**TEXT FOR ANALYSIS**
◇ ◇ ◇ ◇ ◇
Dysplasia and Orthopedic Issues

November 25, 2011

Large breed dogs are prone to orthopedic problems. The two major categories of joint problems are developmental and degenerative problems. Developmental problems include things like hip or elbow dysplasia, where the joint does not develop correctly in a number of different ways. Degenerative problems cover such things as arthritis in dogs, and cruciate ligament problems where the ligament is degenerating over time causing instability and secondary osteoarthritis.

Hip/Elbow dysplasia:
A genetic disease, dysplasia is influenced by a number of factors. Treatment often involves lifetime anti-inflammatory medications. Preventative measures are the key and weight plays a huge role in hip dysplasia.

Cruciate Ligament Tears:
ACL stands for anterior cranial cruciate and it is the ligament that keeps the knee in working order. Chasing birds and other toys at full speed can tear the ligament. Torn cruciate ligaments, just like in people need to be surgically repaired to prevent crippling arthritis.

Luxating Patellas:
Knee cap problems are also commonly seen in many breeds of dogs. The patella rests in a groove. Smaller dog’s patella’s tend to slip out of the groove to the inside or medially, and is known as medial patellar luxation.

Disc Disease:
Just as with many of us, our dogs also can have disc problems in their neck and backs. Cocker Spaniels, Poodles, Dachshunds and Lhasa Apsos are all breeds that can suffer from neck disc issues, whereas large breed dogs often have chronic lower back issues. Most of these cases can be treated conservatively with the same medications used to treat hip dysplasia. When discs become ruptured, they become surgical emergencies. The disc material can slip into the spinal canal or nerves causing intense pain or even paralysis.
◇ ◇ ◇ ◇ ◇
**COLLECTED DATA**
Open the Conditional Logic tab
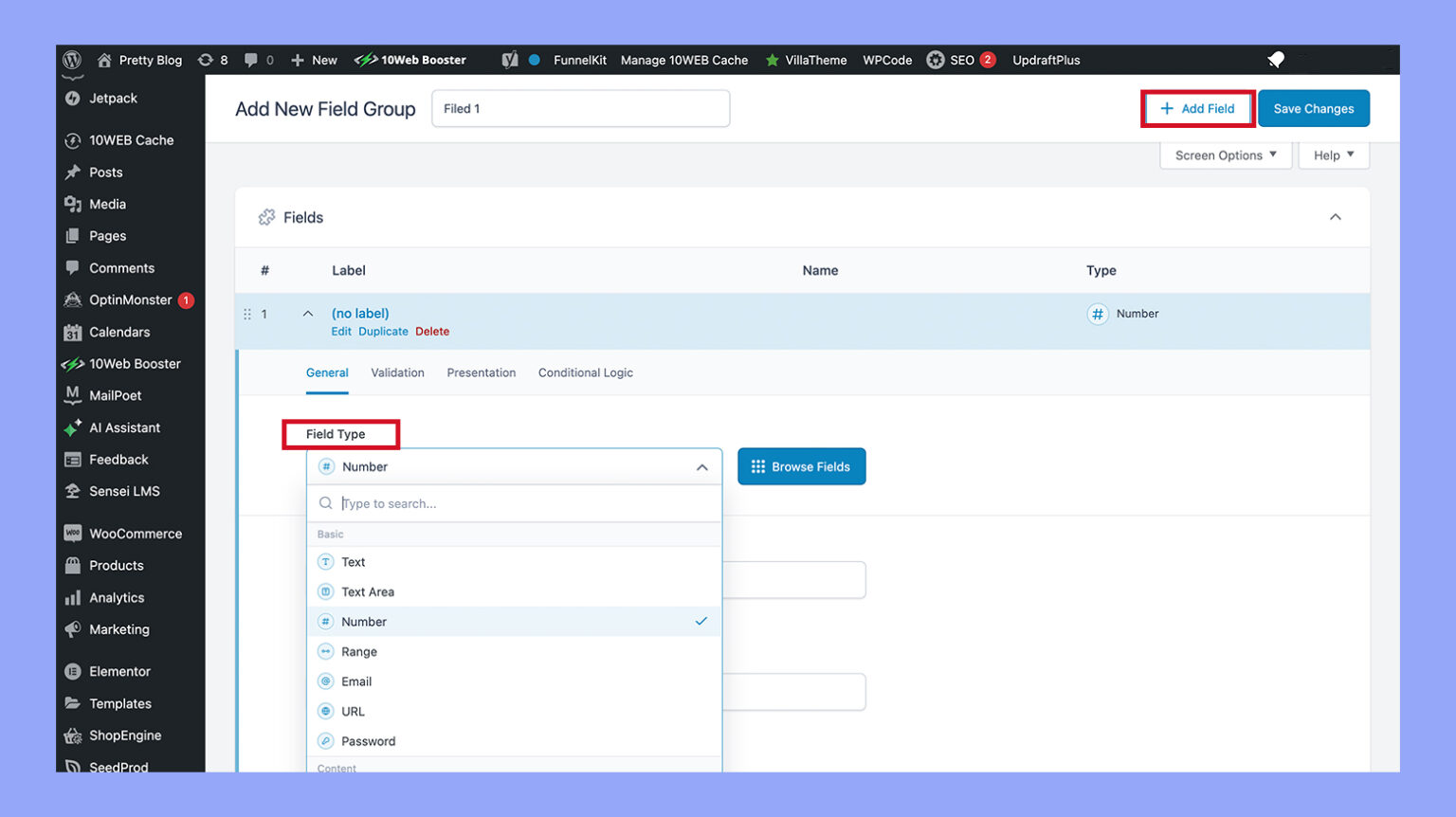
◇ ◇ ◇ ◇ ◇
**PROBLEMS AND TASKS**
1. Copy the passage of the article on orthopedic issues in dogs between "Large breed dogs are" and "in hip dysplasia.", inclusive.
2. Answer these questions using the article on orthopedic issues in dogs:
(a) What are the two major categories of joint problems it names?
(b) According to the article, what does ACL stand for?
(c) In which direction do the patellas of smaller dogs tend to slip out of the groove?
3. Pick up the article on orthopedic issues in dogs after its final sentence and keep writing it.
The material has no connection to the article on orthopedic issues in dogs.

**YOUR WRITTEN ANSWERS**
1.
Large breed dogs are prone to orthopedic problems. The two major categories of joint problems are developmental and degenerative problems. Developmental problems include things like hip or elbow dysplasia, where the joint does not develop correctly in a number of different ways. Degenerative problems cover such things as arthritis in dogs, and cruciate ligament problems where the ligament is degenerating over time causing instability and secondary osteoarthritis.

Hip/Elbow dysplasia:
A genetic disease, dysplasia is influenced by a number of factors. Treatment often involves lifetime anti-inflammatory medications. Preventative measures are the key and weight plays a huge role in hip dysplasia.

2.
(a) Developmental and degenerative problems.
(b) Anterior cranial cruciate.
(c) To the inside, or medially.

3.
Symptoms of problems:
Dogs are doing less or having more difficulty with common activities. They will take longer getting up. From there it progresses to lameness – even holding the limb up. You should also pay attention to any cracking sounds when they walk around. Keeping an eye on the dog’s gait is also very important as an indicator to any problem.

Prevention and Treatment:
The number one thing you can do for your dog is keep them at a healthy weight. Fat is a source of inflammation in the joints.

Have your veterinarian evaluate your dog’s joints at least every year

Warm up and cool down your dogs during jogs/runs and other exercise activities

Evaluate their gait when they walk or run

Drugs: there are anti-inflammatories, analgesics, and pain relievers to help treat the problems

Foods: many companies now make quality foods that are formulated for joint health. They already have some of the additives like fish oils, which help decrease inflammation. Glucosamine, chondroitin and Ester-C may help with the inflammation.  We’ll need to research if any of the supplements are proven to help in another article.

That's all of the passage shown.